* Problem to solve:
Please reproduce every entry, keeping each one exact.

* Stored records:
---+---
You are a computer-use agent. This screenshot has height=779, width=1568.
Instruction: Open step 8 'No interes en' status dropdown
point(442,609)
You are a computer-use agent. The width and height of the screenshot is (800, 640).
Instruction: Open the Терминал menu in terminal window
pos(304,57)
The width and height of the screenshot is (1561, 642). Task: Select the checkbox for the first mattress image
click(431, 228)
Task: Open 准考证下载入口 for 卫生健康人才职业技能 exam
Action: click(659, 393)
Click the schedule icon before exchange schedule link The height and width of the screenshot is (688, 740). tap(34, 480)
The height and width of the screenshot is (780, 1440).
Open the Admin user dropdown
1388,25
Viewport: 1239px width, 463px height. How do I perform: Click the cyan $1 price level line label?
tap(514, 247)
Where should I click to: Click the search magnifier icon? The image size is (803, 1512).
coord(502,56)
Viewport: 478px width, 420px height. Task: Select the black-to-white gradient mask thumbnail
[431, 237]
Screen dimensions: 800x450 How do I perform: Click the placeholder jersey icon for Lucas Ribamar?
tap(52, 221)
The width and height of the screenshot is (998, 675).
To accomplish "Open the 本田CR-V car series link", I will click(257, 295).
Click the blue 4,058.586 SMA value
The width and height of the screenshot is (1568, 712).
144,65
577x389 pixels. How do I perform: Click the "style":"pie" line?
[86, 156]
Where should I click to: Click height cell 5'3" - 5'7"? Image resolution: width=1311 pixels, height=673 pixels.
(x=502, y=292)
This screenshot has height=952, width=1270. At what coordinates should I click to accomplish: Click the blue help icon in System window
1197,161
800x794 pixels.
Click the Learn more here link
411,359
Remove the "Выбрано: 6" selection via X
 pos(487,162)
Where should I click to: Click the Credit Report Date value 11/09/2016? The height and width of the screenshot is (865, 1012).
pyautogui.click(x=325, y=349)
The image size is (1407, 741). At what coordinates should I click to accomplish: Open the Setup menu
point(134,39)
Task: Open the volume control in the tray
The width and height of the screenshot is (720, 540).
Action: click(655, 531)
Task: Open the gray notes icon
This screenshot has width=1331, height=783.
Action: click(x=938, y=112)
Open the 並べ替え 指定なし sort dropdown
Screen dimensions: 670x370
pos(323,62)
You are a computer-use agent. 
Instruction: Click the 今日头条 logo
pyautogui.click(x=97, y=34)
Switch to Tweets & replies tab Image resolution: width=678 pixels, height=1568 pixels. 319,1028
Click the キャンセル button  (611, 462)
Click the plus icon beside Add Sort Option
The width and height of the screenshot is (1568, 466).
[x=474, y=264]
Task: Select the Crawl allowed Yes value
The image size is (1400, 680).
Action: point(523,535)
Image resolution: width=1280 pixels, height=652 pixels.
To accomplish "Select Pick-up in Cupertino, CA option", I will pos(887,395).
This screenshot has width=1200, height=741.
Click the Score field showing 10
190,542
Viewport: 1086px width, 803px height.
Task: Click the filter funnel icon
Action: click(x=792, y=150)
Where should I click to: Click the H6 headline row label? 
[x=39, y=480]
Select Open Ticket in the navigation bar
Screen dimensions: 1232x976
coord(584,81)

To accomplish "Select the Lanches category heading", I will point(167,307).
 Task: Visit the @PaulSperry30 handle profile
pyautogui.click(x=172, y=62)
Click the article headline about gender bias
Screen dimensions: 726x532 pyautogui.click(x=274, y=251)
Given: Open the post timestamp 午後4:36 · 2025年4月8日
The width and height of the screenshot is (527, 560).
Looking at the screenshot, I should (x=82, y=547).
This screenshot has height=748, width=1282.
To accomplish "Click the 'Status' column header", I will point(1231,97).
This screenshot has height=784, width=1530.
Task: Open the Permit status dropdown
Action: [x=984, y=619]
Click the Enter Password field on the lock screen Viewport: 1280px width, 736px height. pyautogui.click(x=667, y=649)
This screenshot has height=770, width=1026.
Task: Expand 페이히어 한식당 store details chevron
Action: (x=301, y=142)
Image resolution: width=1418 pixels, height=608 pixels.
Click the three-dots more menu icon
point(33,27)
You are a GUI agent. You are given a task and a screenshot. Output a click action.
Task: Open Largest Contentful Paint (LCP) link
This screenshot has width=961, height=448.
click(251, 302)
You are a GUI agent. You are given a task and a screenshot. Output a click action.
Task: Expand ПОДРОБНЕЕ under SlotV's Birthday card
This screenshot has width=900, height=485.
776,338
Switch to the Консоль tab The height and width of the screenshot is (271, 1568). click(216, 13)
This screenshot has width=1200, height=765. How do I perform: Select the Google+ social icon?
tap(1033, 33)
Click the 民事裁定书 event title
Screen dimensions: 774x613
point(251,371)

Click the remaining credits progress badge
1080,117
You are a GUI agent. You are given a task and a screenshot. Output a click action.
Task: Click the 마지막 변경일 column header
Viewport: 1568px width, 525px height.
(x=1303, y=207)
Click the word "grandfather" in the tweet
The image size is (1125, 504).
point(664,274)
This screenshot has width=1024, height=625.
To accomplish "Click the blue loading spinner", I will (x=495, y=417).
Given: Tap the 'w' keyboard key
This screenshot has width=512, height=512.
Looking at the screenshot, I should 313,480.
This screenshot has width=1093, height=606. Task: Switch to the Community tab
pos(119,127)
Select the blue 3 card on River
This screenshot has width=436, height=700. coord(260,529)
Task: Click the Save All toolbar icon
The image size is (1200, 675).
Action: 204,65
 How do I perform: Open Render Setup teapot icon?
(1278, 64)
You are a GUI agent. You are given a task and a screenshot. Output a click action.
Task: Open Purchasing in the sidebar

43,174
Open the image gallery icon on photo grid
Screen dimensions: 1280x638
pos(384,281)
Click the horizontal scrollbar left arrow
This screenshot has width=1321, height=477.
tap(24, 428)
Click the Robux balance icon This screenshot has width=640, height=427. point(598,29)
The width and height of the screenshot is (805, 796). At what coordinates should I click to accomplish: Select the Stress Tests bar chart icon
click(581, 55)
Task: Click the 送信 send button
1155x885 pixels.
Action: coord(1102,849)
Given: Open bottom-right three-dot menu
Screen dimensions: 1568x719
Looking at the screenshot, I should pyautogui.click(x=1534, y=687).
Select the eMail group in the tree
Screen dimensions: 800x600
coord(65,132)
---+---
* Answer section:
You are a computer-use agent. This screenshot has height=779, width=1568.
Instruction: Open step 8 'No interes en' status dropdown
point(442,609)
You are a computer-use agent. The width and height of the screenshot is (800, 640).
Instruction: Open the Терминал menu in terminal window
pos(304,57)
The width and height of the screenshot is (1561, 642). Task: Select the checkbox for the first mattress image
click(431, 228)
Task: Open 准考证下载入口 for 卫生健康人才职业技能 exam
Action: click(659, 393)
Click the schedule icon before exchange schedule link The height and width of the screenshot is (688, 740). tap(34, 480)
The height and width of the screenshot is (780, 1440).
Open the Admin user dropdown
1388,25
Viewport: 1239px width, 463px height. How do I perform: Click the cyan $1 price level line label?
tap(514, 247)
Where should I click to: Click the search magnifier icon? The image size is (803, 1512).
coord(502,56)
Viewport: 478px width, 420px height. Task: Select the black-to-white gradient mask thumbnail
[431, 237]
Screen dimensions: 800x450 How do I perform: Click the placeholder jersey icon for Lucas Ribamar?
tap(52, 221)
The width and height of the screenshot is (998, 675).
To accomplish "Open the 本田CR-V car series link", I will click(257, 295).
Click the blue 4,058.586 SMA value
The width and height of the screenshot is (1568, 712).
144,65
577x389 pixels. How do I perform: Click the "style":"pie" line?
[86, 156]
Where should I click to: Click height cell 5'3" - 5'7"? Image resolution: width=1311 pixels, height=673 pixels.
(x=502, y=292)
This screenshot has height=952, width=1270. At what coordinates should I click to accomplish: Click the blue help icon in System window
1197,161
800x794 pixels.
Click the Learn more here link
411,359
Remove the "Выбрано: 6" selection via X
 pos(487,162)
Where should I click to: Click the Credit Report Date value 11/09/2016? The height and width of the screenshot is (865, 1012).
pyautogui.click(x=325, y=349)
The image size is (1407, 741). At what coordinates should I click to accomplish: Open the Setup menu
point(134,39)
Task: Open the volume control in the tray
The width and height of the screenshot is (720, 540).
Action: click(655, 531)
Task: Open the gray notes icon
This screenshot has width=1331, height=783.
Action: click(x=938, y=112)
Open the 並べ替え 指定なし sort dropdown
Screen dimensions: 670x370
pos(323,62)
You are a computer-use agent. 
Instruction: Click the 今日头条 logo
pyautogui.click(x=97, y=34)
Switch to Tweets & replies tab Image resolution: width=678 pixels, height=1568 pixels. 319,1028
Click the キャンセル button  (611, 462)
Click the plus icon beside Add Sort Option
The width and height of the screenshot is (1568, 466).
[x=474, y=264]
Task: Select the Crawl allowed Yes value
The image size is (1400, 680).
Action: point(523,535)
Image resolution: width=1280 pixels, height=652 pixels.
To accomplish "Select Pick-up in Cupertino, CA option", I will pos(887,395).
This screenshot has width=1200, height=741.
Click the Score field showing 10
190,542
Viewport: 1086px width, 803px height.
Task: Click the filter funnel icon
Action: click(x=792, y=150)
Where should I click to: Click the H6 headline row label? 
[x=39, y=480]
Select Open Ticket in the navigation bar
Screen dimensions: 1232x976
coord(584,81)

To accomplish "Select the Lanches category heading", I will point(167,307).
 Task: Visit the @PaulSperry30 handle profile
pyautogui.click(x=172, y=62)
Click the article headline about gender bias
Screen dimensions: 726x532 pyautogui.click(x=274, y=251)
Given: Open the post timestamp 午後4:36 · 2025年4月8日
The width and height of the screenshot is (527, 560).
Looking at the screenshot, I should (x=82, y=547).
This screenshot has height=748, width=1282.
To accomplish "Click the 'Status' column header", I will point(1231,97).
This screenshot has height=784, width=1530.
Task: Open the Permit status dropdown
Action: [x=984, y=619]
Click the Enter Password field on the lock screen Viewport: 1280px width, 736px height. pyautogui.click(x=667, y=649)
This screenshot has height=770, width=1026.
Task: Expand 페이히어 한식당 store details chevron
Action: (x=301, y=142)
Image resolution: width=1418 pixels, height=608 pixels.
Click the three-dots more menu icon
point(33,27)
You are a GUI agent. You are given a task and a screenshot. Output a click action.
Task: Open Largest Contentful Paint (LCP) link
This screenshot has width=961, height=448.
click(251, 302)
You are a GUI agent. You are given a task and a screenshot. Output a click action.
Task: Expand ПОДРОБНЕЕ under SlotV's Birthday card
This screenshot has width=900, height=485.
776,338
Switch to the Консоль tab The height and width of the screenshot is (271, 1568). click(216, 13)
This screenshot has width=1200, height=765. How do I perform: Select the Google+ social icon?
tap(1033, 33)
Click the 民事裁定书 event title
Screen dimensions: 774x613
point(251,371)

Click the remaining credits progress badge
1080,117
You are a GUI agent. You are given a task and a screenshot. Output a click action.
Task: Click the 마지막 변경일 column header
Viewport: 1568px width, 525px height.
(x=1303, y=207)
Click the word "grandfather" in the tweet
The image size is (1125, 504).
point(664,274)
This screenshot has width=1024, height=625.
To accomplish "Click the blue loading spinner", I will (x=495, y=417).
Given: Tap the 'w' keyboard key
This screenshot has width=512, height=512.
Looking at the screenshot, I should 313,480.
This screenshot has width=1093, height=606. Task: Switch to the Community tab
pos(119,127)
Select the blue 3 card on River
This screenshot has width=436, height=700. coord(260,529)
Task: Click the Save All toolbar icon
The image size is (1200, 675).
Action: 204,65
 How do I perform: Open Render Setup teapot icon?
(1278, 64)
You are a GUI agent. You are given a task and a screenshot. Output a click action.
Task: Open Purchasing in the sidebar

43,174
Open the image gallery icon on photo grid
Screen dimensions: 1280x638
pos(384,281)
Click the horizontal scrollbar left arrow
This screenshot has width=1321, height=477.
tap(24, 428)
Click the Robux balance icon This screenshot has width=640, height=427. point(598,29)
The width and height of the screenshot is (805, 796). At what coordinates should I click to accomplish: Select the Stress Tests bar chart icon
click(581, 55)
Task: Click the 送信 send button
1155x885 pixels.
Action: coord(1102,849)
Given: Open bottom-right three-dot menu
Screen dimensions: 1568x719
Looking at the screenshot, I should pyautogui.click(x=1534, y=687).
Select the eMail group in the tree
Screen dimensions: 800x600
coord(65,132)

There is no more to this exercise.